Two young women stood at the end of the table, one of them holding a large tray while the other stacked plates and cups on it. They kept glancing at each other, as if by cleaning they would be helping in some way. Most of the other guests stood around in groups, talking quietly, or not saying anything at all.
“Thank you, Dr. Forestier. I’ll go and have a few words with Mme Hainsby,” Verlaque said. “My grandfather had a heart attack at an event much like this one, in Normandy . . .” He listened to his own voice trail off, unable to finish his sentence. What words of condolence could he say to the now-widowed Debra Hainsby? But he felt that, as a senior city employee, he should at least introduce himself and offer what comfort he could.
Verlaque was about to get up when the doctor leaned in, drawing Verlaque close with an arm on his shoulder. “I don’t want to raise unnecessary alarm bells, but there’s something odd—”
“The dead man has a skin rash,” Dr. Forestier said. “Although he may have already had that. I didn’t know him. But he also had what looked like burns around his mouth.”
“That’s not a symptom of a heart attack, is it?”
“No,” the doctor replied, looking around the room as he did. “It’s more a sign of poisoning. Please let me know what conclusion the coroner comes to.” He handed Verlaque a business card and they shook hands once more. Verlaque watched the doctor cross the room and exit through the green door.
Verlaque turned around and walked the other way, pulling up a chair beside Debra Hainsby. “Are you all right, Mme Hainsby?” Verlaque asked in English. “My name is Antoine Verlaque and I’m the examining magistrate here in Aix. That’s like a—”
“A judge,” she replied, looking at him with a vacant stare. “But you take an active role in crime solving with the police. I’ve read French crime fiction.” She buried her head in her hands. “Our children . . .”
“Are they here?” Verlaque asked, aghast. Had they just seen their father die?
“No, they’re on a weekend ski trip with their school,” she replied, looking up at him. “How will I tell them?

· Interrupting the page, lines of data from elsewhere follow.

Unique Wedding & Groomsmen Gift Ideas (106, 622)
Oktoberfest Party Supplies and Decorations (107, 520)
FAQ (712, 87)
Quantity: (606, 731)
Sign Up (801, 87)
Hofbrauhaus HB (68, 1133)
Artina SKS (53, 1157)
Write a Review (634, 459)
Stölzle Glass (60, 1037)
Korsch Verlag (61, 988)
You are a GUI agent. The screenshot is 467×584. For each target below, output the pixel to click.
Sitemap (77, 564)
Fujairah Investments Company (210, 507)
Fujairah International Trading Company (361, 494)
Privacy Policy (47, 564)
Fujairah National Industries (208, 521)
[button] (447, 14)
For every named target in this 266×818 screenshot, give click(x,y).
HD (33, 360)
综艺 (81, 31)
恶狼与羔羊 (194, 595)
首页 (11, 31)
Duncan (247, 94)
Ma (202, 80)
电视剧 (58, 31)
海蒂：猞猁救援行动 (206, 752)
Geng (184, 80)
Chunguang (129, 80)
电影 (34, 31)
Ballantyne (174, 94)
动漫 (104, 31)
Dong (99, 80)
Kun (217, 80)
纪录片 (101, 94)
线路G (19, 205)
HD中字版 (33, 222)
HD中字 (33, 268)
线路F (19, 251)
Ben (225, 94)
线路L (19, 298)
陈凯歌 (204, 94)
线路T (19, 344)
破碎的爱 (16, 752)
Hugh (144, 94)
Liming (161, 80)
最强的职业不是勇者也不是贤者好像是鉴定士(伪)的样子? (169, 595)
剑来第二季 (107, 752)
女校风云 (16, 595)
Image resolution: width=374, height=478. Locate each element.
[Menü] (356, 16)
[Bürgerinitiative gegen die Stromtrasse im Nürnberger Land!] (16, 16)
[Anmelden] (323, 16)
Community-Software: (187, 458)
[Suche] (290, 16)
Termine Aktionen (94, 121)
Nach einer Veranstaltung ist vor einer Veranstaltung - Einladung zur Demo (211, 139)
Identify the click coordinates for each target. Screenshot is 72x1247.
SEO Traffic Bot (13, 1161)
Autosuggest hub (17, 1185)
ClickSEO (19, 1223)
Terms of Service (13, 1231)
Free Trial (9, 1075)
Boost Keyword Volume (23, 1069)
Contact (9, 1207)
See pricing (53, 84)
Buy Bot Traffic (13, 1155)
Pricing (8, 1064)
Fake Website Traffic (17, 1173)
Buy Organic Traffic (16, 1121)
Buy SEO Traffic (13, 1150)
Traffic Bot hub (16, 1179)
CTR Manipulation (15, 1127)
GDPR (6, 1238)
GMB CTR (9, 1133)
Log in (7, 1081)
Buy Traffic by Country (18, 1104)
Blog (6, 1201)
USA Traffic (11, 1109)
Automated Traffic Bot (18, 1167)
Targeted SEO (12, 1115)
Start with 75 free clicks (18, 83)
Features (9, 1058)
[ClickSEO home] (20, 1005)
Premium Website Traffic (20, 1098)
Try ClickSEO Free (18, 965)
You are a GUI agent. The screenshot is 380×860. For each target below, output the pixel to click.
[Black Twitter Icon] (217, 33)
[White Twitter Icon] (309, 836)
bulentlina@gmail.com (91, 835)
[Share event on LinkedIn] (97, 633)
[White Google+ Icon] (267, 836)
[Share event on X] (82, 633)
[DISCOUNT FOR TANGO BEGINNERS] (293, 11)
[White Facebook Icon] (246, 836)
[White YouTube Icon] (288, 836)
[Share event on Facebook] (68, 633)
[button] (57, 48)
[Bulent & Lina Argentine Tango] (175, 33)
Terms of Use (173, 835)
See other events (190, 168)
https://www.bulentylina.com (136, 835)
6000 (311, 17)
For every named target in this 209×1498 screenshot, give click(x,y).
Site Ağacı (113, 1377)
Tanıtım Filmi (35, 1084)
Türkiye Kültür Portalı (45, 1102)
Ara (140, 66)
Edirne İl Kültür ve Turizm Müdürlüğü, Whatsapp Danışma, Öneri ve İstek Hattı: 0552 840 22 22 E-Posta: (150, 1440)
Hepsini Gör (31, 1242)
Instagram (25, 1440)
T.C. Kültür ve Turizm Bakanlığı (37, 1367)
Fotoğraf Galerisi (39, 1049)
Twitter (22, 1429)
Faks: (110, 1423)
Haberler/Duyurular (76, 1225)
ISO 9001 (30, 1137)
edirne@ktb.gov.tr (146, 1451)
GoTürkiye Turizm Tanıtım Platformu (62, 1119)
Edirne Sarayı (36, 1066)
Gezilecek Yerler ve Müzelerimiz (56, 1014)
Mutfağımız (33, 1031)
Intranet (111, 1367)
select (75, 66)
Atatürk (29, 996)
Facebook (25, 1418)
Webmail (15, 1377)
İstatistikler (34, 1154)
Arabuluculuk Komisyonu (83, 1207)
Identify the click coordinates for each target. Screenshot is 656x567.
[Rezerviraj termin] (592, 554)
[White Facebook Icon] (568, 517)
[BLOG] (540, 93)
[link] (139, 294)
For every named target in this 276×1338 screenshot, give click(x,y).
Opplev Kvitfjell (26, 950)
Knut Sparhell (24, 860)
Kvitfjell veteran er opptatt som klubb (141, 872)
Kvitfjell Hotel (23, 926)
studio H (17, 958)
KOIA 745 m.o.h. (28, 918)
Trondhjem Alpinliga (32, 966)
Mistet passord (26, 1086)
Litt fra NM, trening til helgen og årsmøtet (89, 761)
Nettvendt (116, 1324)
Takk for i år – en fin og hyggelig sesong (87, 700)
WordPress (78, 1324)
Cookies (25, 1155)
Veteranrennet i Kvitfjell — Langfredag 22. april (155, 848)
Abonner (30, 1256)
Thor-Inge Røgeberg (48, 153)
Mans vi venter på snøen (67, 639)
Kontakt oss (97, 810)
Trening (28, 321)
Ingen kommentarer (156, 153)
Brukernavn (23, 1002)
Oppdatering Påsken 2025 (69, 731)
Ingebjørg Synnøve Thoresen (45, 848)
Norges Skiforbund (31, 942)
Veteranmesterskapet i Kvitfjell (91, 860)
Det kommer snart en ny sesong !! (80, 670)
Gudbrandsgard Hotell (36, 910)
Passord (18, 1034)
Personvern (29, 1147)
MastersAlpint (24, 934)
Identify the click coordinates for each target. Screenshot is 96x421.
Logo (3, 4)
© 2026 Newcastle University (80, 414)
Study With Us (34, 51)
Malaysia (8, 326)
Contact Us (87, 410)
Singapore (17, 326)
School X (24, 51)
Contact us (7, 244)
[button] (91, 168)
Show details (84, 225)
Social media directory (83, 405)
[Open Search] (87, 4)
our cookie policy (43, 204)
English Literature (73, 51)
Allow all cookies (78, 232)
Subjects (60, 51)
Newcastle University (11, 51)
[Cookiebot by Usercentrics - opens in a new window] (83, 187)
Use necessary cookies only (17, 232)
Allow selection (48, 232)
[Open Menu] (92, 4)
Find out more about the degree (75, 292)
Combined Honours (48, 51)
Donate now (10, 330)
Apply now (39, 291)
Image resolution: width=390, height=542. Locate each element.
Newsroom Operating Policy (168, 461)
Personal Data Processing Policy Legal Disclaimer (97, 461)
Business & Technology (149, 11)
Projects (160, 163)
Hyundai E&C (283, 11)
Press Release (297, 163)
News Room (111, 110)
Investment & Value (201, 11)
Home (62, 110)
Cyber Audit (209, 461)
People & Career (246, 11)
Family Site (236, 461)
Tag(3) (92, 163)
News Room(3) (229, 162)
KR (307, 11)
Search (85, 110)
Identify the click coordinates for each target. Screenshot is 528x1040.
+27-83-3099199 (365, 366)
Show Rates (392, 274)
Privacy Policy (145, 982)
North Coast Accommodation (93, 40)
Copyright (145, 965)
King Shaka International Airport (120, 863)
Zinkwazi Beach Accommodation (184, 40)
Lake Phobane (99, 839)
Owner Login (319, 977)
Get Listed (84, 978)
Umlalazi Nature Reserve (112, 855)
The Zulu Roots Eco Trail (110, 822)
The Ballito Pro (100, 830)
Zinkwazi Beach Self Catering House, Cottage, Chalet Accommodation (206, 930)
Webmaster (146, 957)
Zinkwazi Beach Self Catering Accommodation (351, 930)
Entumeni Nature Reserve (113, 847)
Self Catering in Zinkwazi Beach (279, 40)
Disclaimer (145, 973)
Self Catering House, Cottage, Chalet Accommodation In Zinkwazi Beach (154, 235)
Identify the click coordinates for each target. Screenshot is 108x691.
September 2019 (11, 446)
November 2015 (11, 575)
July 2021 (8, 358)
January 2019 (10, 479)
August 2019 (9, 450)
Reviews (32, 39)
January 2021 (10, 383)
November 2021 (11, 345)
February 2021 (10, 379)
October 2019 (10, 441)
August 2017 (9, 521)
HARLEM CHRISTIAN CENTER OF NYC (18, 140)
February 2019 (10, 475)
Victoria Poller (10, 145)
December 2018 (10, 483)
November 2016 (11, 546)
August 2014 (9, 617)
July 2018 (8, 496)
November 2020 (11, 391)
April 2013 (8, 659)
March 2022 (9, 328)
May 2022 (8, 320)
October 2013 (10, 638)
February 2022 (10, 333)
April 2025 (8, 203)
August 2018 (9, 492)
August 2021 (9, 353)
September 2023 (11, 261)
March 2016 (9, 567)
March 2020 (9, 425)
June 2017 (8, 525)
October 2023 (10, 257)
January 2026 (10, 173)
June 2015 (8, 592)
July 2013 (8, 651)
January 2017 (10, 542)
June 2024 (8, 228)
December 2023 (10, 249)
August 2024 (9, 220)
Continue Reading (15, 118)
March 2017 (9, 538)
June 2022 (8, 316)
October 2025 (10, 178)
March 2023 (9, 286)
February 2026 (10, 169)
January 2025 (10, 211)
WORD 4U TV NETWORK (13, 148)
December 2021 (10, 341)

They were so disappointed to miss this service.” From her tone, the irony was not lost on her, nor was it lost on Verlaque.
Verlaque tried to focus on making her as comfortable as possible. He could hear voices around him, and people moving. He heard the doors being opened and what he knew to be the ambulance. “Can I get you anything?” he asked.
Debra Hainsby shook her head. “Was your husband ill?” he asked.
Debra shook her head. “Never. He didn’t even get colds.” “Did heart attacks run in his family? They do in mine.”
“No,” she whispered. “Cancer, yes, but the Hainsbys all have strong hearts. What just happened?” she asked, wiping her eyes with a tissue. “He kept complaining of a raging thirst, and had me feel his forehead a few times. He was burning up.”
“We’ll know more soon,” Verlaque said. “Did he complain of anything else? A tightening of the chest? Or an aching sensation in his chest or arms?”
A friend of Debra’s approached them, putting her arms around her shoulders. “Let’s get you home,” she said.
“No, I want to go with the ambulance,” Debra replied, trying to get up.
Verlaque and the other woman helped her to her feet. “Debra, do you want me to go with you?” her friend asked.
Mme Hainsby shook her head. “No, thank you.”
Her friend turned to speak to someone else, and Debra took hold of Verlaque’s arm. “I wasn’t a good wife,” she said, barely audible.